Perhaps you heard about the French couple that went on trial after the death of their child. The parents were vegan and into alternative therapies. The child was breastfed up until her death at 11 months old. She was found to have Vitamin A and B12 deficiency, and died of a pneumonia-related illness.[1]

I'm not here to hate on these people. What's done is done. They've probably learnt their lesson, and it's none of my business. It could so easily happen again however, and it could so easily be prevented. How can we do this?

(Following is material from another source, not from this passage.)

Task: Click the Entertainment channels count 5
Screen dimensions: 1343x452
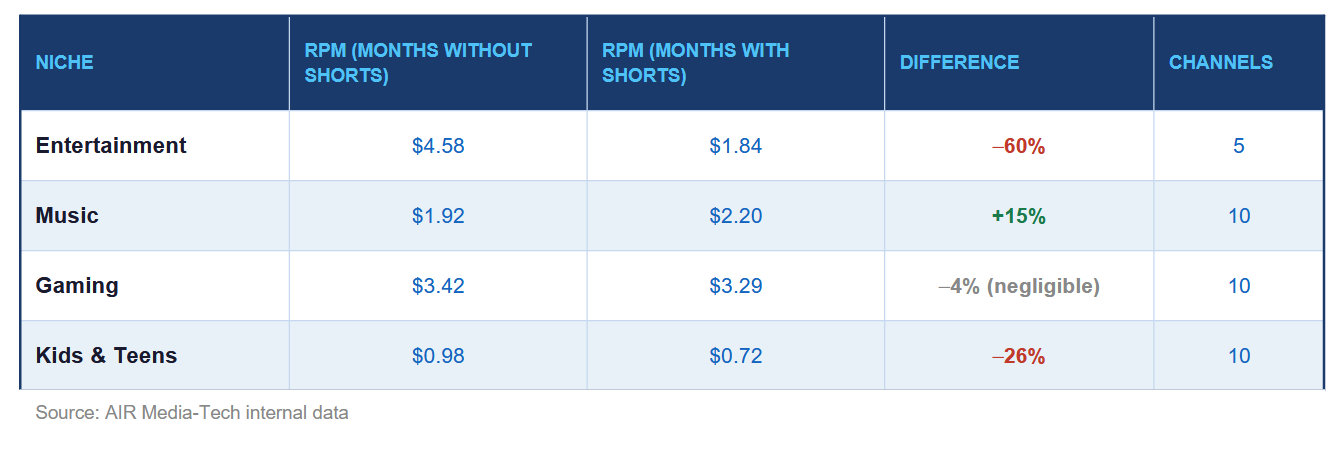Action: (1239, 146)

I have nothing against babies being brought up as vegans, or breastfed.  It's said that babies should be started on solids after six months, but I don't really feel that's the big issue here. The big issue is that the mothers milk was inadequate to support her baby. The mothers milk likely didn't contain enough Vitamin A or B12. This was probably because the mother herself lacked those vitamins. B12 deficiency can be fixed relatively easily with supplementation. If you're not already deficient, oral B12 should be enough to keep you from becoming deficient, but if you're planning to breast feed your newly born baby and you know you're deficient, it's probably best you take B12 injections as they work to fix deficiencies faster.[2][3] Alternatively you could perhaps pump breast milk, put it in a bottle and mix it with some kind of B12 supplement. Discuss with your doctor. You could also choose not to breast feed and give your child a vegan baby formula.[4] One final option could be to get someone else (healthy)to breastfeed your child.

Vitamin A deficiency is rare in adults. If the mother was deficient in Vitamin A,  she may not have been taking in enough, but more likely explanations would be lack of fat in the diet, needed to absorb Vitamin A, or thyroid issues which can apparently interfere with the conversion of plant Vitamin A to Retinol.[5][6]

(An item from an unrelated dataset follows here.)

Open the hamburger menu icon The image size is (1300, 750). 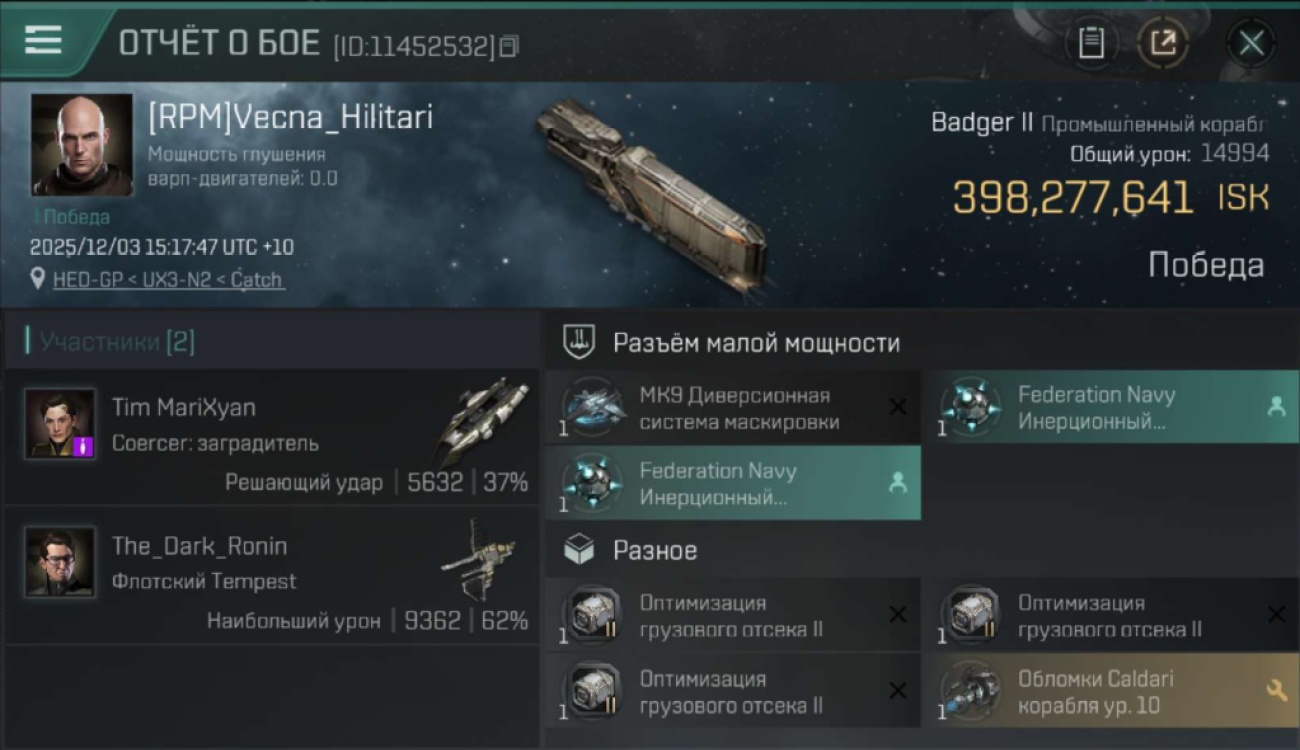click(x=43, y=40)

Thyroid issues can be caused by lack of iodine, or too much iodine.[7] It's more likely vegans will suffer from lack of iodine unless they consume the seaweed Kelp, in which case they could be getting too much iodine. Most people get their iodine from iodized salt, fish, or milk. There is iodine in fruits, vegetables, legumes and grains, but the amount of it depends on the soil quality.[8]

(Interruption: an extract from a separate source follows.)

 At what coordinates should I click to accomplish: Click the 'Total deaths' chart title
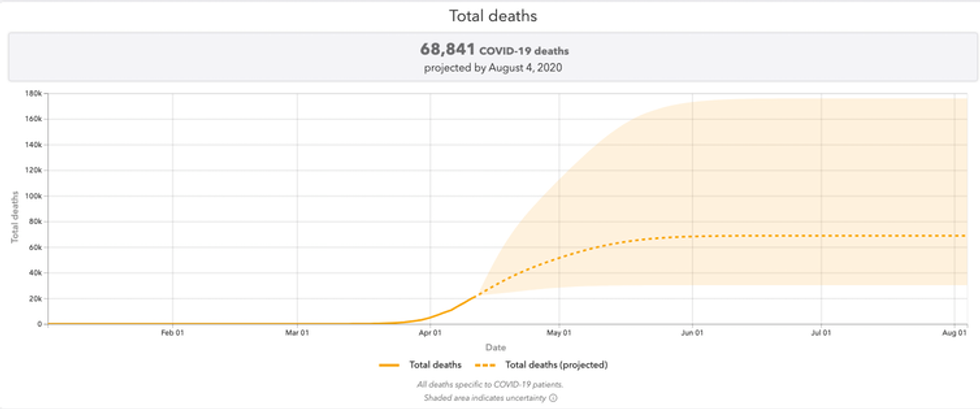coord(490,17)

Some naturalist people insist we don't need to take B12 supplements, because B12 is in plant foods and the air. They suggest B12 deficiency is an absorption issue, and that a fast can fix this. I've seen no evidence to suggest these things. B12 is found in plant foods, but likely in amounts too small. There isn't much data on it. Your body does have bacteria that produces B12, but it's in the large intestine. The small intestine is the absorption point for B12.[9]